Exercices proposés ▸
[1] Dans l'extrait proposé, quel titre porte la version qui remplace l'enregistrement original de l'album sur les plateformes de streaming ?
[2] Traduisez en anglais cette phrase de l'extrait proposé : « L'ouïe est peut-être des cinq sens, celui qui est le plus intransigeant, le plus dur d'oreille, si j'ose dire. »
[3] Donnez la suite de l'extrait proposé, s'il vous plaît, à partir de sa dernière phrase.

Extrait proposé ▸

------------------------------------

Depuis ce jour de chance, Dondestan m'accompagne comme les vers précieux d'un poème inoubliable. Mais il fallait que cette perle contienne encore un autre trésor, soit : la trilogie inaugurale de l'album : Costa - The sight of the wind, - Catholic Architectur. Quand j'ai entrepris d'écrire cet article, j'ai cherché à retrouver l'enregistrement original de 1991, mais aucune des plateformes de service de streaming ne me l'a proposé dans son jus. Il n'existe pas en tant que tel; on lui préfère son clone: "Dondestan revisited" (?) dont j'ignorais l'existence, si bien qu'à chaque fois que je visite ma plateforme de prédilection, je suis tenté de remettre dans l'ordre original tous les titres du pressage historique. On conviendra aujourd'hui, en cet an de crasse 2022, que tout est revisité : Le Paris-Brest, la blanquette de veau, les tomates farcies, ainsi que les châteaux de la famille De Clermont Tonnerre : tout est revisité. J'ai désespéré quand j'ai appris que cette transformation de l'ordre de passage des titres de l'album était la volonté du maestro lui-même, ce qui n'aurait pas dû m'étonner, tant les artistes sont toujours en quête de perfection, mais je l'ai dit : je suis maintenant un vieil homme qui n'aspire qu'à la paix, et à l'instar d'Archimède de Syracuse, je dirais à tous les revisiteurs d'œuvres et de hors d'œuvres patentés : - ne dérangez pas mes cercles !
L'ouïe est peut-être des cinq sens, celui qui est le plus intransigeant, le plus dur d'oreille, si j'ose dire. "Je vous en supplie s'écrie encore Henri Pichette, le Monde recommence Il faut épanouir l'oreille L'oreille c'est l'épouse de l'air". Quand on entend une chose pour la première fois de sa vie, le cerveau l'imprime dans un marbre fait de moelle tendre; il suffit que cette chose vous plaise, qu'elle vous revienne naturellement ou que vous cherchiez à la réentendre, la moindre différence avec l'originale ne pourra échapper à votre mémoire auditive, comme si l'oreille, trop fidèle, ne pouvait supporter la plus petite "trahison". Prenons deux mauvais exemples : quand Jane B s'est mesurée à "Avec le temps" du maître Ferré, c'est comme si la boue du ciel m'était tombée sur la tête. Quand Isabelle Geffroy** a karaoké "Il est cinq heures, Paris s'éveille", de Dutronc et Lanzman, cette même boue est remontée des égouts des villes qui s'effondraient, non pas à cause de la subsidence, comme on s'accorde à le penser, mais à cause d'une solifluxion imparable, provoquée par la quantité de merde qui provenait de la nullité de ces cuistres revisiteurs .

------------------------------------

Lignes répertoriées ▸
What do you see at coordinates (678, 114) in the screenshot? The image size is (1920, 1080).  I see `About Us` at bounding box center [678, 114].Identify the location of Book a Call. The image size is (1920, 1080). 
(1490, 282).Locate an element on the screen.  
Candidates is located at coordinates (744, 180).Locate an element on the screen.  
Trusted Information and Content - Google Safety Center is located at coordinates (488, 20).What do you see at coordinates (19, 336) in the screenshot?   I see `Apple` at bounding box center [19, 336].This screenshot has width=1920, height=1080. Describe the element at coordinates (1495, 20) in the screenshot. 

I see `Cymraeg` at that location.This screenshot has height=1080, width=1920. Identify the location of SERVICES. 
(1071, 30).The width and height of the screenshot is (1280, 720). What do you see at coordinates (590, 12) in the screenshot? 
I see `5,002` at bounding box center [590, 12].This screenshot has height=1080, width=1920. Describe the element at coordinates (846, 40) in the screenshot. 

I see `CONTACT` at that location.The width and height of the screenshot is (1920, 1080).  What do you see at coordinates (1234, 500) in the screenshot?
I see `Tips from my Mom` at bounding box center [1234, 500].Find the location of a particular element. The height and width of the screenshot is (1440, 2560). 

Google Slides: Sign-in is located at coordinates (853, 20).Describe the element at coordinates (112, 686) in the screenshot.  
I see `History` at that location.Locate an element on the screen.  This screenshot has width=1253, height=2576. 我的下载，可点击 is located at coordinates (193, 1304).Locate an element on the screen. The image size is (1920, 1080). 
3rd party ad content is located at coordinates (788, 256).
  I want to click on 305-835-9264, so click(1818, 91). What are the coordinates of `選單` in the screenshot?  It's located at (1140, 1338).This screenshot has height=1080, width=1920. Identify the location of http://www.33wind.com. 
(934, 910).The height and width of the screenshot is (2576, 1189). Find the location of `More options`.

------------------------------------

Corrigé détaillé ▸
[1] « Dondestan revisited ».

[2] Of the five senses, hearing is perhaps the most uncompromising, the one hardest of hearing, if I may say so.

[3]
Jouez-moi svp
La trilogie inaugurale agit toujours sur moi comme une formule magique. Chaque fois que je marche seul ou en compagnie de mon chien, que je pars à bicyclette avec la jolie Snow ou que j’entreprends une activité qui nécessite du rythme, comme la peinture, par exemple, Costa, The sight of the wind et Catholic architecture, m'assiste en toute circonstance. (Si j’essayais, une seule fois, de chambouler l’ordre sacré, mon pas se brouillait, mon souffle me pesait, ma main malheureusait). Je n’en reviens toujours pas de m’être retrouvé comme plaqué contre l’abri d’un de ces ilots, semblables à ceux des autoroutes, par le souffle de la poussée dû à la vitesse des mouvements de baguettes de percussions rappelant le staccato de Tony Williams, dès l'entame du morceau. Dondestan, ce bel oiseau, décollait avec ce titre d'ouverture : Costa (Memory of under development) grâce à un ergol artistique plus dense que le fabuleux medley d’Abbey Road, décliné à partir de You never give me your money jusqu’à The end, soit 16 minutes de rêve. Il n’aura fallu que 15 minutes et trois titres à l'homme de Bristol pour atteindre les espaces vertigineux d’une supernova chromatique. Dans le sillage de Costa, The sight of the wind, nous libérait définitivement de l’attraction terrestre; le temps se dilatait, s’étirant comme de l'aligot, accélérant paradoxalement notre approche de Catholic architectur, modèle de sérénité et de perfection sonore. Mais le voyage était encore long avant d’atteindre la lointaine CP Jeebies, soutenue par la plainte triste d'un mélodica, et qui refermait cette étrange constellation. Dondestan pouvait certains jours me porter à la mélancolie et malheureusement, chaque fois que j'étais mélancolique, j'étais frappé d'hyperlyrisme qui me faisait commettre les pires conneries d'usage. Cette fois, j'écrivais carrément une lettre à Nadine dans laquelle je lui avouais ma flamme. La réponse ne s'était pas fait attendre, ferme et catégorique : "J'ai bien reçu ta lettre, merci. Je te réponds de notre amitié et de l'attention émue que je te porte. Ne gâchons pas tout; il faut tenir compte de mes besoins etc... " Comment s'appelait-elle déjà la ribaude de Quichotte ?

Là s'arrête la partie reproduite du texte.